Saturday, 27 May 2017

PMS – Pre-Menstrual Syndrome – How to cope

PMS—premenstrual syndrome—is a blight on the lives of many women of reproductive age and their families. I know, because I was one of them.

For a lucky few, the symptoms are hardly noticeable. For others it is like world war three, turning a usually stable woman into a psychotic manic depressive for one or two weeks every month. Characterised by excessive mood swings, temper tantrums, unreasonableness, depression, PMS has been responsible for women attacking their partners and children and even committing suicide and murder. So although men may snigger at it, and others take it with a pinch of salt as an excuse for bad behaviour, it is not a subject to be taken lightly.

Worse, many women have no idea that it is their monthly cycle which is affecting them so badly. Even when I had been diagnosed with PMS I still did not recognise that the reason I was feeling so bad was because of those pesky hormones. Under the influence of PMS I have smashed a window with my bare fist, attacked my husband, nearly killed my 5 year old daughter, considered killing myself. You get the picture.

So what changed my life?

Surprisingly, it was a book by Adelle Davis written in the 1970s called Let’s Get Well. Working on the principle that many of our common ailments are caused by bad nutrition, she uses research to suggest that a lack of certain vitamins and minerals can lead to all sorts of physical problems. With regard to PMS (or premenstrual tension as she calls it) she cites a study (page 221) which showed "starting approximately ten days prior to menstruation, when the ovaries are the least active, the blood calcium drops steadily and progressively. Such a calcium decrease results in premenstrual tension, nervousness, headaches, insomnia, and mental depression . . . Crimes of violence committed by women take place mostly during this period." She went on to advise taking tablets containing calcium and magnesium, and a vitamin D supplement.
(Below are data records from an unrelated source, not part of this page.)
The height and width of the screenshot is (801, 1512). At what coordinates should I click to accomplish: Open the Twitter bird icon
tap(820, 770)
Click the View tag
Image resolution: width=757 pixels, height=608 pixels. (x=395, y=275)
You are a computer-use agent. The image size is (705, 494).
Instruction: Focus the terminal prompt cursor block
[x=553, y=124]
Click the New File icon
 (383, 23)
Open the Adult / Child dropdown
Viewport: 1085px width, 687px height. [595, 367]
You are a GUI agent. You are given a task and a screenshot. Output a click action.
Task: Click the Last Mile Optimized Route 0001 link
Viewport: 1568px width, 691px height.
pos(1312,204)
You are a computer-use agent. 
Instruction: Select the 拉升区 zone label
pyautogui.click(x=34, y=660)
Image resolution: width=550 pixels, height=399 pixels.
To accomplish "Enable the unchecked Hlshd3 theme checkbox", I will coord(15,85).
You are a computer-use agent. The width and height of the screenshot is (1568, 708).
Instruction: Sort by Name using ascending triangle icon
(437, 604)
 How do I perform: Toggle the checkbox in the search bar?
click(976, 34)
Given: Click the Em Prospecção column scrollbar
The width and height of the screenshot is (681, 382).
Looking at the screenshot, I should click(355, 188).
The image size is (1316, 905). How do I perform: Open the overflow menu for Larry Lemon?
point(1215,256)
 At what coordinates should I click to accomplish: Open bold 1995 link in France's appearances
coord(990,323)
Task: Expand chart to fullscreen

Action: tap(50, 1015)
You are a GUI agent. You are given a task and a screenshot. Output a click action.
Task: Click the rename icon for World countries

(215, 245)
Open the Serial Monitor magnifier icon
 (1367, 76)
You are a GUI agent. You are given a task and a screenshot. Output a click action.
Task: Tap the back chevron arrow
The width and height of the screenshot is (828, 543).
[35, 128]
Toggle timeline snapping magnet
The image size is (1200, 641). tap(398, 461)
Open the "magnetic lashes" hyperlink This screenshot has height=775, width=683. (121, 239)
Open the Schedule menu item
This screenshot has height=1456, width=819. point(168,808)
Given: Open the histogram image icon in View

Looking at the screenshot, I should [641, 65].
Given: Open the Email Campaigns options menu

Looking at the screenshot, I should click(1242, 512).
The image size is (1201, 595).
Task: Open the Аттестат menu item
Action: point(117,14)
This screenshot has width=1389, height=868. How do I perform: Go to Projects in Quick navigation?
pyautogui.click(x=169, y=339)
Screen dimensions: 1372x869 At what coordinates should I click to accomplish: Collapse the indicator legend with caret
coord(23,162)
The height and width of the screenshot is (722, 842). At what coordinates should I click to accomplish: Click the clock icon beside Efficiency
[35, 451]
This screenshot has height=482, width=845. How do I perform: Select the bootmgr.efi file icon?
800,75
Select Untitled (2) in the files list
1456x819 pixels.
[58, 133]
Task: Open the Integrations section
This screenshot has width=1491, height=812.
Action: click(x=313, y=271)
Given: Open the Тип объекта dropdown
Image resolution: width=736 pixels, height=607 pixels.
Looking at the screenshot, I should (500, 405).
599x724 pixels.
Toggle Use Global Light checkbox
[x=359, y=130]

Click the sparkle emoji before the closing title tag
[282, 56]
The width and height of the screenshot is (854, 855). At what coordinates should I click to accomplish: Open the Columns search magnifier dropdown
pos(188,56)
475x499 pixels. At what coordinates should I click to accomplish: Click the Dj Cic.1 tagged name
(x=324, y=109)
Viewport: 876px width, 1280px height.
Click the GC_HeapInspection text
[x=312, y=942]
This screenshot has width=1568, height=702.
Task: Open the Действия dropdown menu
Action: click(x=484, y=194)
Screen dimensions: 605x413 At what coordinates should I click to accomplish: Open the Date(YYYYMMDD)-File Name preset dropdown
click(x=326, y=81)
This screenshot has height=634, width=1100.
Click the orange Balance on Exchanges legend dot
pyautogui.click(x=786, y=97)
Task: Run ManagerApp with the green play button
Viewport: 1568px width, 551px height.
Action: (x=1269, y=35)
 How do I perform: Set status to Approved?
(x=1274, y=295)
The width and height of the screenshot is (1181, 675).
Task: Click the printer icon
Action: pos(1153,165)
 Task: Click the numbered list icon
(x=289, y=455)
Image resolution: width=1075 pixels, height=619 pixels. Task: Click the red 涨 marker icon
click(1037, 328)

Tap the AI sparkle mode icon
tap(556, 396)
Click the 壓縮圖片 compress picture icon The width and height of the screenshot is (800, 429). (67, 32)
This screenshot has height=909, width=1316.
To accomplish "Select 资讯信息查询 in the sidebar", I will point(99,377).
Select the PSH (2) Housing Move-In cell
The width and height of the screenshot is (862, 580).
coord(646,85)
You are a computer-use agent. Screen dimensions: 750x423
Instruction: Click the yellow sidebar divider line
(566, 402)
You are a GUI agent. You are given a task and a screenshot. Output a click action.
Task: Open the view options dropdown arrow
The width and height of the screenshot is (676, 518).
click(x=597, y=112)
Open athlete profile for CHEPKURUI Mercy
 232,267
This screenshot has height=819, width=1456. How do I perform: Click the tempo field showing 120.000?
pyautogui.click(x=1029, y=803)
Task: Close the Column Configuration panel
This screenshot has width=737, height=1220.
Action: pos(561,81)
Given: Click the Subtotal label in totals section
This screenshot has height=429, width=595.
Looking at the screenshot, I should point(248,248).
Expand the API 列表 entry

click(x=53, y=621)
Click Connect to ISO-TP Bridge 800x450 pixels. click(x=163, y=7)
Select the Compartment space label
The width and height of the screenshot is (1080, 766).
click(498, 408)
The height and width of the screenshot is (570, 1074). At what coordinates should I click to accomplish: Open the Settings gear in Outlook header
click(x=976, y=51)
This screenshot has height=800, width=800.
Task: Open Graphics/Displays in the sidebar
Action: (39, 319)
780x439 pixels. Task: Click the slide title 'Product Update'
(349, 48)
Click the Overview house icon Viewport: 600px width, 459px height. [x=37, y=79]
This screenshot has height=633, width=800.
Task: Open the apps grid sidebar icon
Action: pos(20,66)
So I thought, ‘What have I got to lose?’ Out I went and bought calcium and magnesium tablets, and they also contained vitamin D. Within an hour or two of taking them, the symptoms disappeared. It was as if a fog suddenly cleared, and I became normal. I felt better, I no longer had uncontrollable rages. Wow! Flushed with this success, I reported back to the doctor, who laughed. (She'd been no help in any case!) That was back in the eighties. Today, the benefits of calcium and magnesium in treating PMS are more widely recognised. And magnesium seems to be the real goodie here.

“Zinc, calcium, and magnesium are three of the most important minerals essential for good health. Magnesium aids in the absorption of calcium by the body, while zinc actively supports the body’s immune system. Women of all ages benefit immensely from the intake of magnesium. Besides keeping osteoporosis at bay, magnesium health benefits in women include relief from symptoms of menopause and premenstrual syndrome (PMS). It also minimizes the risk of premature labor.” –
So how much calcium should we take? Doctor Adelle Davis recommended that we should take half magnesium to calcium. So, if we take a supplement*, it should contain, say, 400 mg. calcium and 200 mg. magnesium. It might contain more or less, but the ratio should be the same.

Not to be overlooked is the benefit of Vitamin B6. “The B6 vitamin is needed for proper brain development and function and to make the hormones serotonin and norepinephrine which affect mood.” – 

The NIH [National Institutes of Health] also considers vitamin B6 "possibly effective" for alleviating upset stomach and vomiting during pregnancy, symptoms of premenstrual syndrome (including breast pain and depression) and behavioral disorders in children with low levels of serotonin (a brain chemical involved in regulating mood).”

In Britain, the government have recommended no more than 50 mg of B6 daily.

If you are taking any medication or have other health issues, consult a doctor before taking supplements.

As for me, I take a calcium and magnesium tablet every day, as well as B6, even though I am long past the menopause. Why? Because I find even now that if I don’t, within a day or two, I start to go down, become irritable, and depressed.

My mother also suffered from severe osteoporosis, and two of my daughters showed very low bone density on a scan. Meanwhile, my bone density showed 120%, way above what it needed to be, which is excellent news.

So benefits all round.

Of course, not every woman responds to the same therapy. In the event of severe depression, seek the help of a qualified doctor.


* Just so you know, I found one ‘own brand’ calcium/magnesium supplement from a well-known British health food chain to be totally ineffective. 

Evelyn Tidman is the author of historical novels, available on Amazon.


  1. You can fix all this with just one natural ingredient. Maca

    1. Never heard of it, Hannelore, but it is worth knowing about. Thank you.